Now layout-ready, that's where it's been ever since.  But now I've gotten in touch with the present owners, who've given me interior plans. So I can do the contest work whenever time and my priorities allow.

Later I looked closely at this photo (Library of Congress image search "Newburyport") from the Rt. 1 Bypass construction about 1934:
 


Indeed there was a chimney on the track end of the 'El' in 1934. And a second front door facing Washington St., plus a stovepipe coming out of the not-yet-extended main chimney. The small size of the El chimney makes me think it was added when iron cookstoves replaced fireplace cooking, probably by 1830. Gas or electric cooking would have removed the incentive to maintain it.
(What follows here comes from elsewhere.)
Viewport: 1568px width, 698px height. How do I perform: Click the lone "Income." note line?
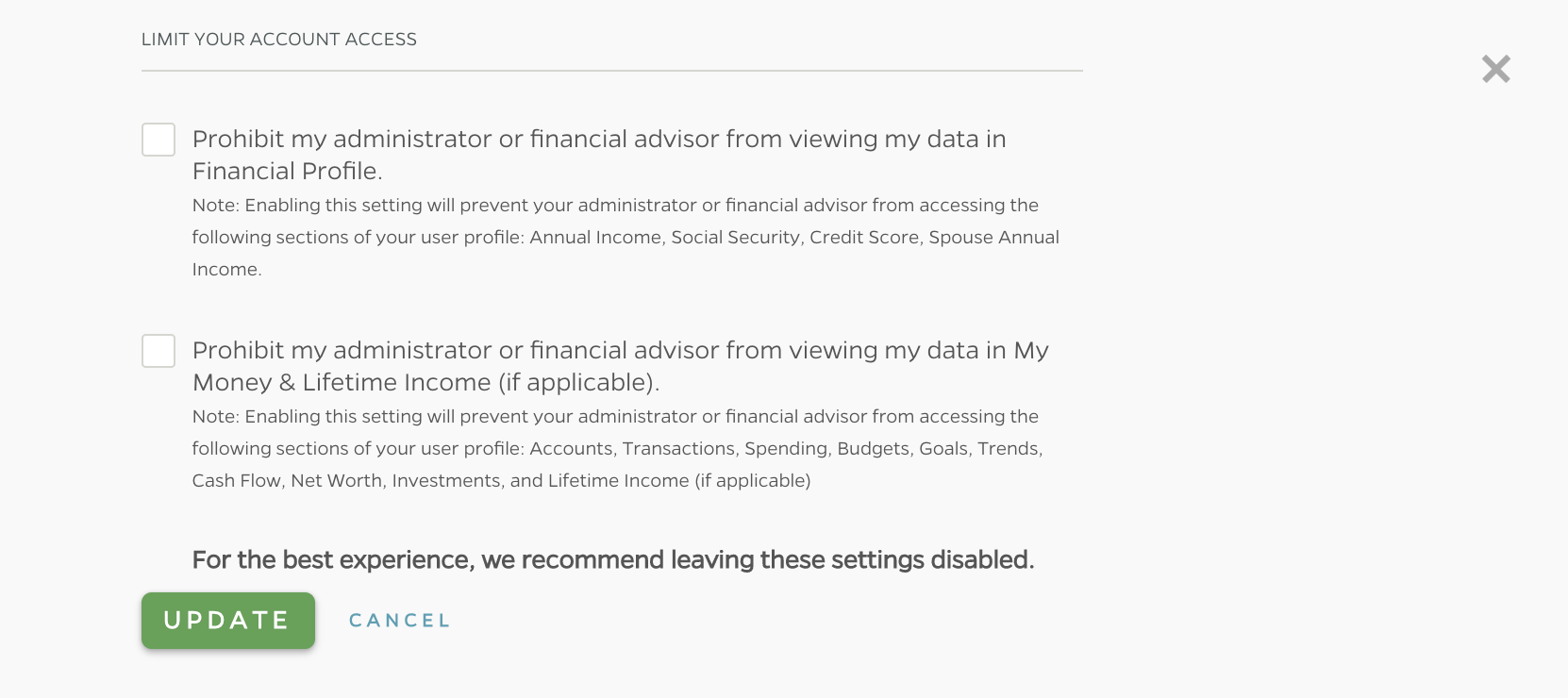click(226, 270)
The stovepipe is harder to fathom. Maybe necessary to keep a coal-fired convection circulation hot air heat system burning properly? Likely removed when the main chimney was extended.

As 1950 is my earliest target date, I didn't redo anything. If I haven't already taken a good photo of 28 Winter with surrounding structures and scenery mostly complete, I'll take one and post it here soon.
James

GPdemayo

Gregory P. DeMayo
General Construction Superintendent Emeritus
St. Louis & Denver Railroad
Longwood, FL

Mark Dalrymple

Looking great, James.

Is it common for houses in cold climates (going by the snow) to have such small eves?

Cheers, Mark.

jbvb

Thanks, Greg and Mark.  Mark, the climate here used to generate a lot of snow, though it's been 9 years since anything like the 2015 snow shown on the first page. Newburyport's eaves are typical for this part of New England. Inland and up, there have been many metal roofs so snow will slide off (vs. shoveling).  I associate eaves wider than 12-18 inches with hot climates, to keep the midday sun off the windows.
James

deemery

Turns out narrow eaves have an additional advantage.  They resist the formation of ice dams, which can be a big deal here (New England.)  (A friend and I have been talking about this as he designs a new house in Idaho, he found a nice paper on ice dams that talks about the various causes.  The biggest cause is lack of attic insulation along with no circulation, which creates warm spots on the roof.)  

dave
Modeling the Northeast in the 1890s - because the little voices told me to

jbvb

True, the metal roofs in the White Mountains and inland Maine are also effective against ice dams.